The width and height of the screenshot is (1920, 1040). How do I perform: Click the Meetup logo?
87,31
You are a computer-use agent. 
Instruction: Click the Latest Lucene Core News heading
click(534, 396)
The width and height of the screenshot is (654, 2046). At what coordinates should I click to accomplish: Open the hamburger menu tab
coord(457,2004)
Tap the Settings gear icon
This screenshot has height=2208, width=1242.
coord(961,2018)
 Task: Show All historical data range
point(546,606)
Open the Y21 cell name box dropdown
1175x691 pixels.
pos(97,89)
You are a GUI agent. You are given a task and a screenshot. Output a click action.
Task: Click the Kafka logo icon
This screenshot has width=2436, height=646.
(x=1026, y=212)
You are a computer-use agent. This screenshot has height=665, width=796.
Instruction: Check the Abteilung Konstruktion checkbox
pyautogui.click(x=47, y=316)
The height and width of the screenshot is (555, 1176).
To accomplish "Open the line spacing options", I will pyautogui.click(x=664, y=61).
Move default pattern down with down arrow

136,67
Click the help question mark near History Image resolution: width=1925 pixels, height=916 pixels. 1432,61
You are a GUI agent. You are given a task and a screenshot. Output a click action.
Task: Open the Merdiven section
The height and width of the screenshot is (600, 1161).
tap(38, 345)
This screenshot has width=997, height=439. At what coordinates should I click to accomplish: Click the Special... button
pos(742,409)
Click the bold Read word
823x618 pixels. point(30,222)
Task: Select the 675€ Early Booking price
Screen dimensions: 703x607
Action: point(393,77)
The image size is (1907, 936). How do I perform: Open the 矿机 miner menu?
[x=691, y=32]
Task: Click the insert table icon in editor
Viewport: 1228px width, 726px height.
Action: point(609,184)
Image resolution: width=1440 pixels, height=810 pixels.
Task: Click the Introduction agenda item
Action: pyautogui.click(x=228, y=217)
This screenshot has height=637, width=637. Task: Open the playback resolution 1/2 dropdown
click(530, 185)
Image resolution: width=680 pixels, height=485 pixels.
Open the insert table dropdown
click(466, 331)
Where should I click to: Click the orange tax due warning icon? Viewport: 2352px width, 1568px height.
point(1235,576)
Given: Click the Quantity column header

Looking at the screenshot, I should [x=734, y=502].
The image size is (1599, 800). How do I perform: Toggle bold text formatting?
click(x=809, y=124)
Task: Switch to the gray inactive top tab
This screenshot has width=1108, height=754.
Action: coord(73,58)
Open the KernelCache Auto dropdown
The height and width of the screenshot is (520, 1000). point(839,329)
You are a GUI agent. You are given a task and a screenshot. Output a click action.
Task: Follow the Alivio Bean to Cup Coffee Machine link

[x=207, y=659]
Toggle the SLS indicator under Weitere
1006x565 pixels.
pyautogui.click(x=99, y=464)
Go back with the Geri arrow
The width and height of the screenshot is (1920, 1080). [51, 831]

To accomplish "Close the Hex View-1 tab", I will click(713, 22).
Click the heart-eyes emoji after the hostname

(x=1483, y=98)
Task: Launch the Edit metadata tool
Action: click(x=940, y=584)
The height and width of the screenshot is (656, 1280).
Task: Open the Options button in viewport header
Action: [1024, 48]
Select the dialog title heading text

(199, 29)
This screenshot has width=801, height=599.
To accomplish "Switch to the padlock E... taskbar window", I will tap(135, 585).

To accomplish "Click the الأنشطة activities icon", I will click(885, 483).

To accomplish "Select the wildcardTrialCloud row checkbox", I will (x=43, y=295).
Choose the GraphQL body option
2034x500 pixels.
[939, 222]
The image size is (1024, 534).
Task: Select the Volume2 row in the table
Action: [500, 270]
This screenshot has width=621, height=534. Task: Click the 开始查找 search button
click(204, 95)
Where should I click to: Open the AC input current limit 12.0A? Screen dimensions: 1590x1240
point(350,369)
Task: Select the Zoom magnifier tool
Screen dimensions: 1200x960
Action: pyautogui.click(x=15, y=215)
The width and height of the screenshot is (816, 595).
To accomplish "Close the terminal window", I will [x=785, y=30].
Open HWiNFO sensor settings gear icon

━━━━

What to do: Update all the records by replacing "Instruction" with "Goal" wherever it occurs, leaving everything else unchanged.

Final answer:
The width and height of the screenshot is (1920, 1040). How do I perform: Click the Meetup logo?
87,31
You are a computer-use agent. 
Goal: Click the Latest Lucene Core News heading
click(534, 396)
The width and height of the screenshot is (654, 2046). At what coordinates should I click to accomplish: Open the hamburger menu tab
coord(457,2004)
Tap the Settings gear icon
This screenshot has height=2208, width=1242.
coord(961,2018)
 Task: Show All historical data range
point(546,606)
Open the Y21 cell name box dropdown
1175x691 pixels.
pos(97,89)
You are a GUI agent. You are given a task and a screenshot. Output a click action.
Task: Click the Kafka logo icon
This screenshot has width=2436, height=646.
(x=1026, y=212)
You are a computer-use agent. This screenshot has height=665, width=796.
Goal: Check the Abteilung Konstruktion checkbox
pyautogui.click(x=47, y=316)
The height and width of the screenshot is (555, 1176).
To accomplish "Open the line spacing options", I will pyautogui.click(x=664, y=61).
Move default pattern down with down arrow

136,67
Click the help question mark near History Image resolution: width=1925 pixels, height=916 pixels. 1432,61
You are a GUI agent. You are given a task and a screenshot. Output a click action.
Task: Open the Merdiven section
The height and width of the screenshot is (600, 1161).
tap(38, 345)
This screenshot has width=997, height=439. At what coordinates should I click to accomplish: Click the Special... button
pos(742,409)
Click the bold Read word
823x618 pixels. point(30,222)
Task: Select the 675€ Early Booking price
Screen dimensions: 703x607
Action: point(393,77)
The image size is (1907, 936). How do I perform: Open the 矿机 miner menu?
[x=691, y=32]
Task: Click the insert table icon in editor
Viewport: 1228px width, 726px height.
Action: point(609,184)
Image resolution: width=1440 pixels, height=810 pixels.
Task: Click the Introduction agenda item
Action: pyautogui.click(x=228, y=217)
This screenshot has height=637, width=637. Task: Open the playback resolution 1/2 dropdown
click(530, 185)
Image resolution: width=680 pixels, height=485 pixels.
Open the insert table dropdown
click(466, 331)
Where should I click to: Click the orange tax due warning icon? Viewport: 2352px width, 1568px height.
point(1235,576)
Given: Click the Quantity column header

Looking at the screenshot, I should [x=734, y=502].
The image size is (1599, 800). How do I perform: Toggle bold text formatting?
click(x=809, y=124)
Task: Switch to the gray inactive top tab
This screenshot has width=1108, height=754.
Action: coord(73,58)
Open the KernelCache Auto dropdown
The height and width of the screenshot is (520, 1000). point(839,329)
You are a GUI agent. You are given a task and a screenshot. Output a click action.
Task: Follow the Alivio Bean to Cup Coffee Machine link

[x=207, y=659]
Toggle the SLS indicator under Weitere
1006x565 pixels.
pyautogui.click(x=99, y=464)
Go back with the Geri arrow
The width and height of the screenshot is (1920, 1080). [51, 831]

To accomplish "Close the Hex View-1 tab", I will click(713, 22).
Click the heart-eyes emoji after the hostname

(x=1483, y=98)
Task: Launch the Edit metadata tool
Action: click(x=940, y=584)
The height and width of the screenshot is (656, 1280).
Task: Open the Options button in viewport header
Action: [1024, 48]
Select the dialog title heading text

(199, 29)
This screenshot has width=801, height=599.
To accomplish "Switch to the padlock E... taskbar window", I will tap(135, 585).

To accomplish "Click the الأنشطة activities icon", I will click(885, 483).

To accomplish "Select the wildcardTrialCloud row checkbox", I will (x=43, y=295).
Choose the GraphQL body option
2034x500 pixels.
[939, 222]
The image size is (1024, 534).
Task: Select the Volume2 row in the table
Action: [500, 270]
This screenshot has width=621, height=534. Task: Click the 开始查找 search button
click(204, 95)
Where should I click to: Open the AC input current limit 12.0A? Screen dimensions: 1590x1240
point(350,369)
Task: Select the Zoom magnifier tool
Screen dimensions: 1200x960
Action: pyautogui.click(x=15, y=215)
The width and height of the screenshot is (816, 595).
To accomplish "Close the terminal window", I will [x=785, y=30].
Open HWiNFO sensor settings gear icon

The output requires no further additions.